# Let's see your Hinderer knives



## shado (Jun 25, 2011)

A Big Brown truck arrived today with a XM-24 for me :devil:

I was surprised just how big it is (on top) compared to the XM-18's












Here some pictures of my other Hinderer knives,


----------



## bmcgators98 (Jun 25, 2011)

The custom slicer grind on the 3" looks great. Both of the one that I have had were the production spanto grind, which I never really feel in love with. The Hinderers are the best looking knives out there right now in my opinion. Great pics. Thanks

How does the ZT compare?


----------



## shado (Jun 25, 2011)

bmcgators98 said:


> The custom slicer grind on the 3" looks great. Both of the one that I have had were the production spanto grind, which I never really feel in love with. The Hinderers are the best looking knives out there right now in my opinion. Great pics. Thanks
> 
> How does the ZT compare?


 
Thanks for your comments! The custom 3'' is actually a "Deep Swedge Spearpoint" grind. The ZT is great, but it needs to be broken in! I bought it new and opened it up a few times, then put it back in the box. The custom scale (LSCF) was made last month, I took a few pictures and then back in the box. The only knife I EDC is one of the 3.5" XM's, I haven't put anything else in rotation. After playing with the XM-24 a little last night I'm finding it hard to get use to the flipper. Maybe with a little more practice I'll get the hang of it, if not.........


----------



## bmcgators98 (Jun 25, 2011)

Here is a older pic of my 3". I carried it daily for about six month. I have since sold the knife, but miss it. Will probably get another sooner of later. I will probably save up for a custom version.


----------



## shado (Jun 25, 2011)

bmcgators98 said:


> Here is a older pic of my 3". I carried it daily for about six month. I have since sold the knife, but miss it. Will probably get another sooner of later. I will probably save up for a custom version.


 
Nice pic of a great EDC combo! It looks like you prefer the non-flippers as well?


----------



## kaichu dento (Jun 26, 2011)

shado said:


> ...I'm finding it hard to get use to the flipper. Maybe with a little more practice I'll get the hang of it, if not.........

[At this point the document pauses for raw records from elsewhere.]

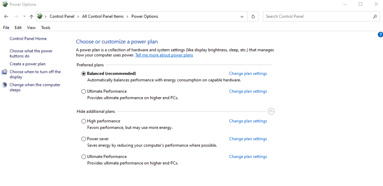The height and width of the screenshot is (186, 383).
Task: Open the Tools menu
Action: pyautogui.click(x=46, y=28)

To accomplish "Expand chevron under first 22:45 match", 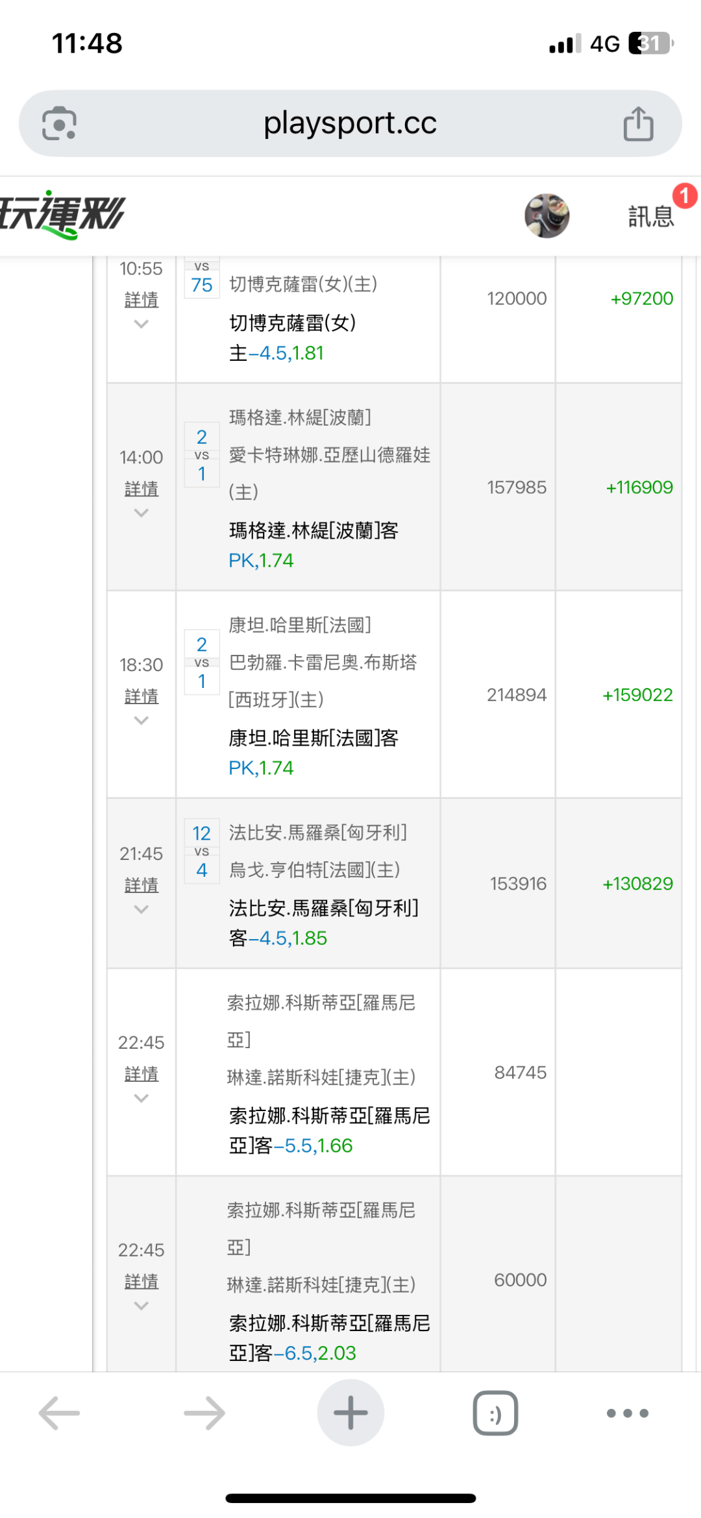I will tap(141, 1098).
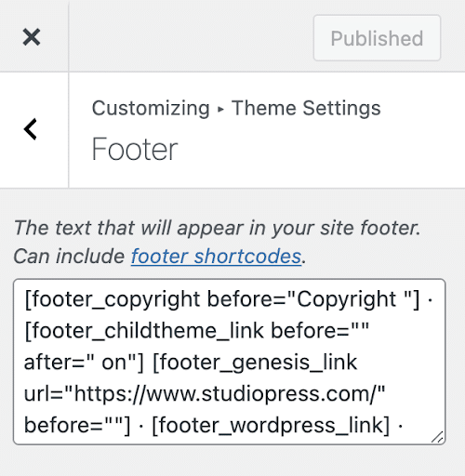
Task: Place cursor in the footer_wordpress_link shortcode
Action: point(271,425)
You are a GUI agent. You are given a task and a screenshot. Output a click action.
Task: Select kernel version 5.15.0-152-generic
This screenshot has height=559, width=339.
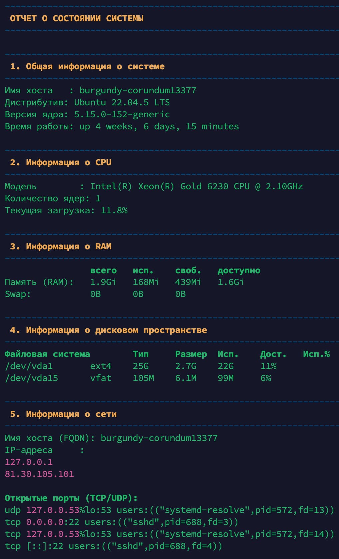pos(122,114)
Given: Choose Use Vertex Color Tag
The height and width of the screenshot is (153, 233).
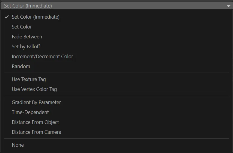Looking at the screenshot, I should point(34,89).
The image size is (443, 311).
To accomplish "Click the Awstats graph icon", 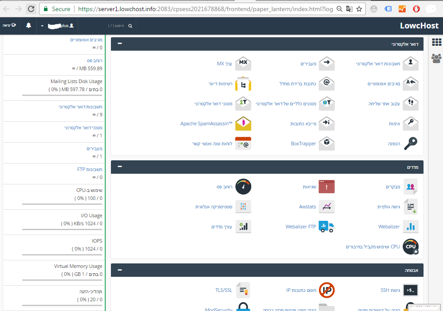I will click(327, 207).
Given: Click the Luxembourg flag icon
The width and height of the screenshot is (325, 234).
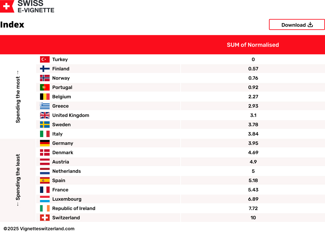Looking at the screenshot, I should click(x=45, y=199).
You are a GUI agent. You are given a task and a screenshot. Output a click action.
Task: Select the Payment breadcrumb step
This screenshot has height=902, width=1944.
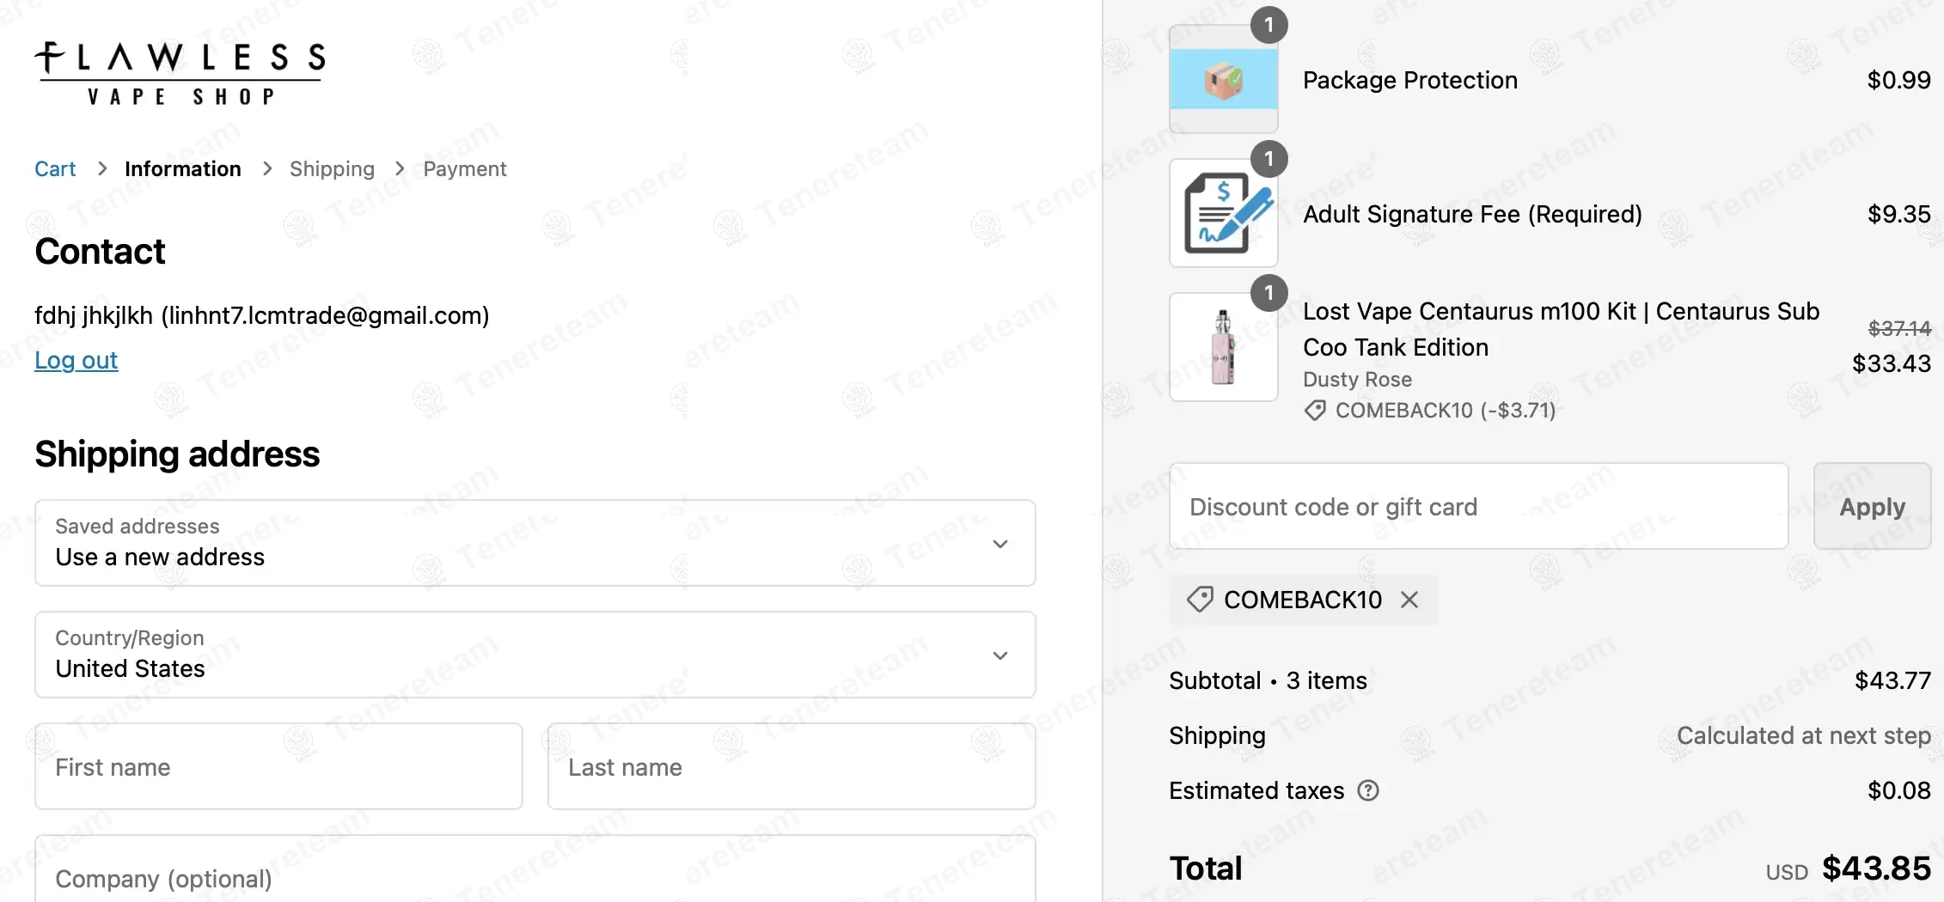click(x=465, y=168)
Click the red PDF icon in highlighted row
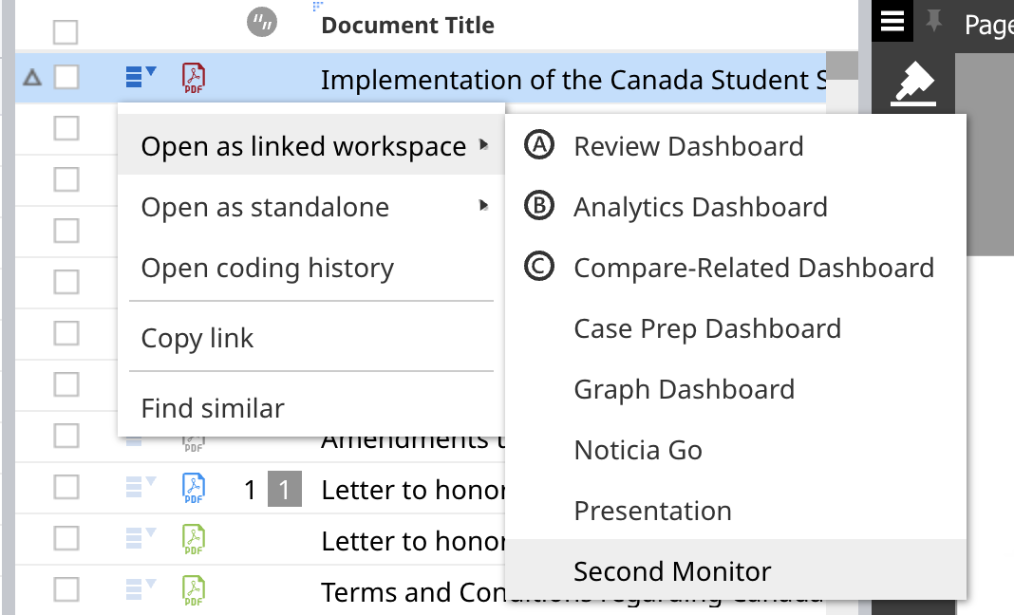1014x615 pixels. (194, 77)
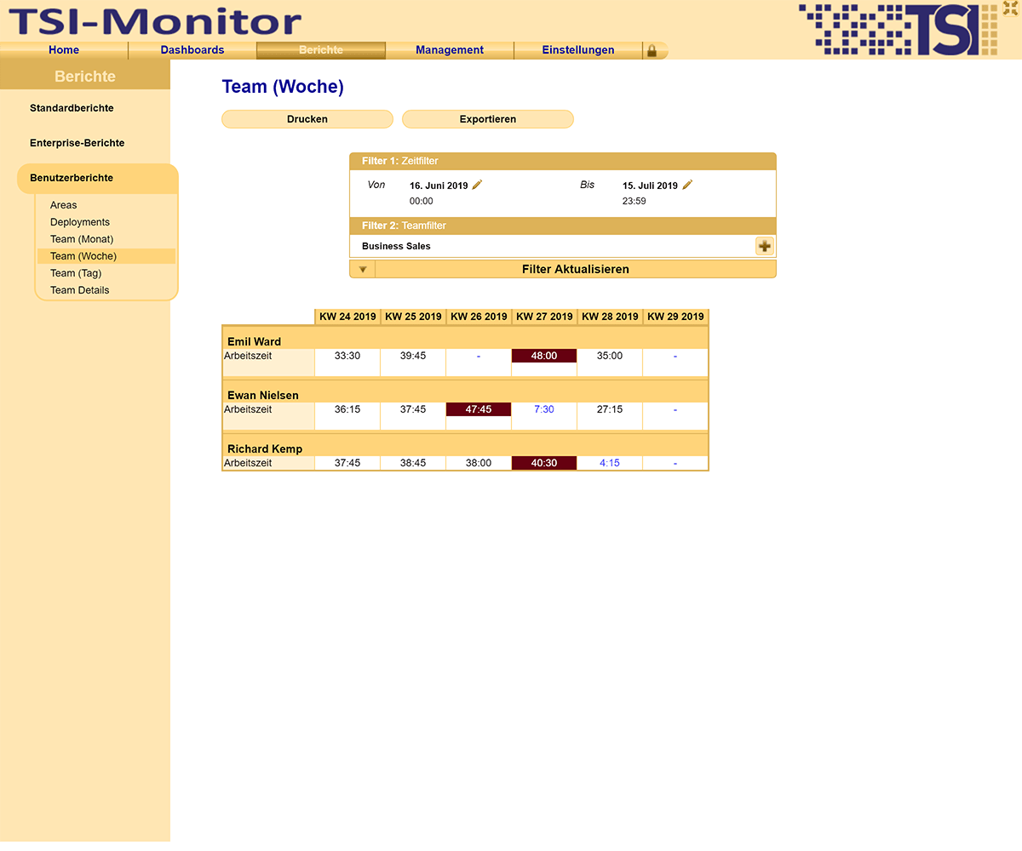This screenshot has height=851, width=1022.
Task: Click the lock icon in navigation bar
Action: point(652,51)
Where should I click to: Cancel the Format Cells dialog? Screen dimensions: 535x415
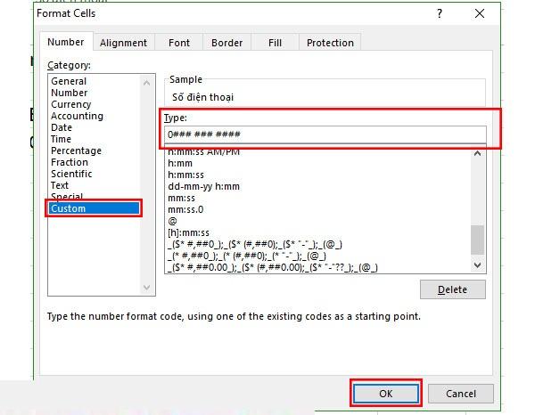[461, 394]
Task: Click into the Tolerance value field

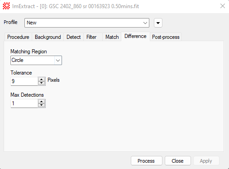Action: coord(24,81)
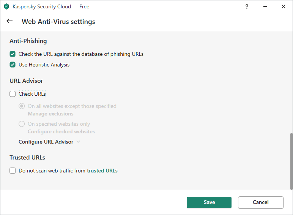Select On specified websites only option
The image size is (293, 215).
tap(22, 124)
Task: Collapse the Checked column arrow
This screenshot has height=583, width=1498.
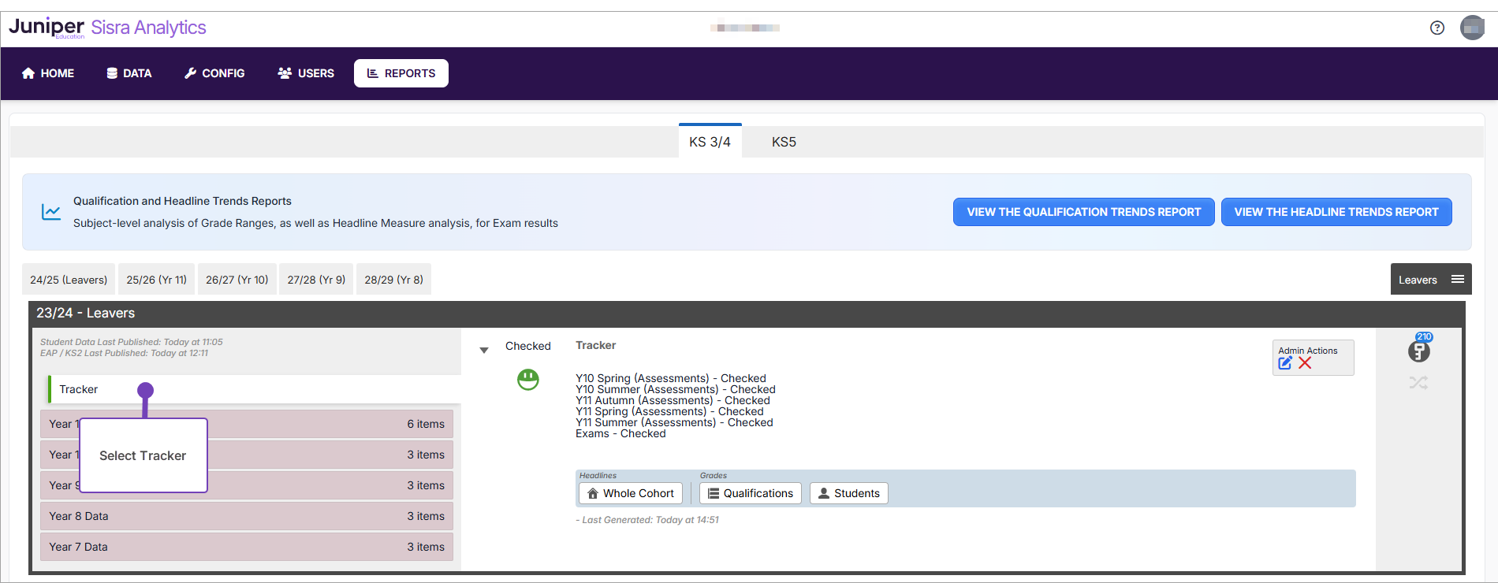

My first XM-18 was a flipper and I hated it, but the non-flipper 3" and 3.5" both won me over. Didn't like the flipper action as well as just swinging the knife to throw the blade out and the flipper seemed to ruin the user friendliness by just being in the way and not helping out in any manner.


----------



## andythekid (Jul 27, 2011)

very cool

i am hoping to get my first xm-18 within a month!


----------



## alantch (Aug 8, 2011)

Mine ...


----------



## supersuby (Aug 9, 2011)

shado said:


> A Big Brown truck arrived today with a XM-24 for me :devil:
> 
> I was surprised just how big it is (on top) compared to the XM-18's


 
Great side by side pics bro thanks for sharing  You can really tell the difference good, even the 3.5 seems to be a bit bigger then the 3 

ETA: My dream Hinderer is a 3.5 wharncliff flipper......someday someday


----------



## Tim W (Aug 13, 2011)

supersuby said:


> You can really tell the difference good, even the 3.5 seems to be a bit bigger then the 3


 

It IS. Personally, I would think the xm-24 would feel like a small SWORD!!!

I had a 3" version and although I liked it, it just felt to petite for my hands, and they are NOT large!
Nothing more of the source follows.